● **Consigna**
Continúa el relato de Antonio Cafiero sobre los sobornos por la reforma laboral en el Senado a partir de su último párrafo.

● **Artículo**
========================================================================
Lunes, 5 de diciembre de 2011 | Hoy
EL PAíS › EL RELATO DE ANTONIO CAFIERO EN SUS MEMORIAS SOBRE LOS SOBORNOS POR LA REFORMA LABORAL EN EL SENADO
Militancia sin tiempo. Mi vida en el peronismo, es el título del libro de memorias que acaba de publicar Cafiero. De las 738 páginas del texto, 54 están dedicadas al episodio de los sobornos, del que Cafiero fue un activo protagonista. A días del inicio del juicio oral, el relato cobra un singular valor. Aquí, Página/12 reproduce algunos de los párrafos más significativos.
Por Antonio Cafiero
El bloque peronista estaba dividido entre los que se manifestaban partidarios de votar el proyecto de ley tal como venía de Diputados y los que nos oponíamos. El senador Eduardo Menem me aconsejó que votara la ley y dejara constancia de que lo hacía “por disciplina de bloque”, lo que acepté, quedando en la curiosa situación de oponerme a la ley por las razones que daba en mi discurso y terminar votándola, lo que me causó no pocos disgustos posteriores. Finalmente, la mayoría se impuso y el 26 de abril de 2000 se votó favorablemente el proyecto de ley de reforma laboral.
Mientras tanto, las sospechas de corrupción iban ganando espacio. La sospecha y el rumor corrían por los pasillos del Senado (...) Comencé a preguntar a mis compañeros de bloque, pero recogí tantas evasivas como dudas. Sin embargo, conversando con otros senadores comprobé que algunos sabían algo más, y tampoco decían nada. En abril, en una reunión plenaria del bloque, afirmé: “Se dice en la calle que las leyes salen del Senado con plata”. Nadie me contradijo, salvo el senador por Santa Cruz, Eduardo Arnold, quien manifestó signos de alarma.
========================================================================
● **Entradas extraídas**
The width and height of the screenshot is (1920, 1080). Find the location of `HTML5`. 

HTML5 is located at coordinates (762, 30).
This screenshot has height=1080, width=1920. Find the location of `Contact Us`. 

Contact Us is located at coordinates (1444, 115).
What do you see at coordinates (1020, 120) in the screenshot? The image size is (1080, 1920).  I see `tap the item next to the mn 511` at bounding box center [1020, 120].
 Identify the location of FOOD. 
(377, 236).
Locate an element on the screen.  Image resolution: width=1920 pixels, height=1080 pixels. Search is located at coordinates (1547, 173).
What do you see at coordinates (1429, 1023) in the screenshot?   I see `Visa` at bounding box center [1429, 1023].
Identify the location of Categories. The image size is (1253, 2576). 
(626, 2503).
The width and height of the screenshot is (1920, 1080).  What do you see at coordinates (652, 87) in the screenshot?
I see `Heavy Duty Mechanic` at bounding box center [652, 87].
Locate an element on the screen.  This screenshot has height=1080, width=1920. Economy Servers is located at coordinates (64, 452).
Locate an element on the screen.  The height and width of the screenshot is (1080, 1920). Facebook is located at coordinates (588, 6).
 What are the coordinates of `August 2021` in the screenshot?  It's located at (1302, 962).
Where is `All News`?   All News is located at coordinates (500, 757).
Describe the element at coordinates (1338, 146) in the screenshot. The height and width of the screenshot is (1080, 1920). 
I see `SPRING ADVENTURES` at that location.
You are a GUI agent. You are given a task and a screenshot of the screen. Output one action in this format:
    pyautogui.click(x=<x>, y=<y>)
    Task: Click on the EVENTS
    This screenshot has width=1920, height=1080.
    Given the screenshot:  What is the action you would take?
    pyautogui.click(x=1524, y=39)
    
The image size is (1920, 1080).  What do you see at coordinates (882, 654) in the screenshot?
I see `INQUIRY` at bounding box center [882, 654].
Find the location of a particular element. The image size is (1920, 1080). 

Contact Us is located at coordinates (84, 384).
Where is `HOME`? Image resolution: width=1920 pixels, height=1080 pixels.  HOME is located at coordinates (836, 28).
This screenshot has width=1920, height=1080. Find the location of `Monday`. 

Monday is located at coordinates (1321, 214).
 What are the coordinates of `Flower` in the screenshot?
========================================================================
● **Respuesta**
El martes 20 de junio, en horas del mediodía, me visitaron en mi despacho Corach y Bauzá. Me preguntaron “si ya había pasado a retirar mi sobre”. Creí que se trataba de una broma, de las tantas chanzas que se cruzaban los senadores. Hablé a solas con Bauzá. Ante mi estupor, me confirmó seriamente que había cobrado 50 mil pesos por dar su voto favorable a la sanción de la ley.
Así llegamos al 25 de junio de 2000. Me levanté ese domingo como siempre y ocupé la mañana en leer los diarios. Al terminar la columna de Joaquín Morales Solá en La Nación, volví a leer su final por segunda y tercera vez. Decía textualmente:
“Habrían existido favores personales de envergadura a los senadores peronistas –para sorpresa de algunos– después de que éstos aprobaran la reforma laboral; esas concesiones fueron conversadas y entregadas por dos hombres prominentes del gobierno nacional. La puerta que se abrió es un precedente arriesgado, en el que el intercambio de favores reemplazaría a la política”.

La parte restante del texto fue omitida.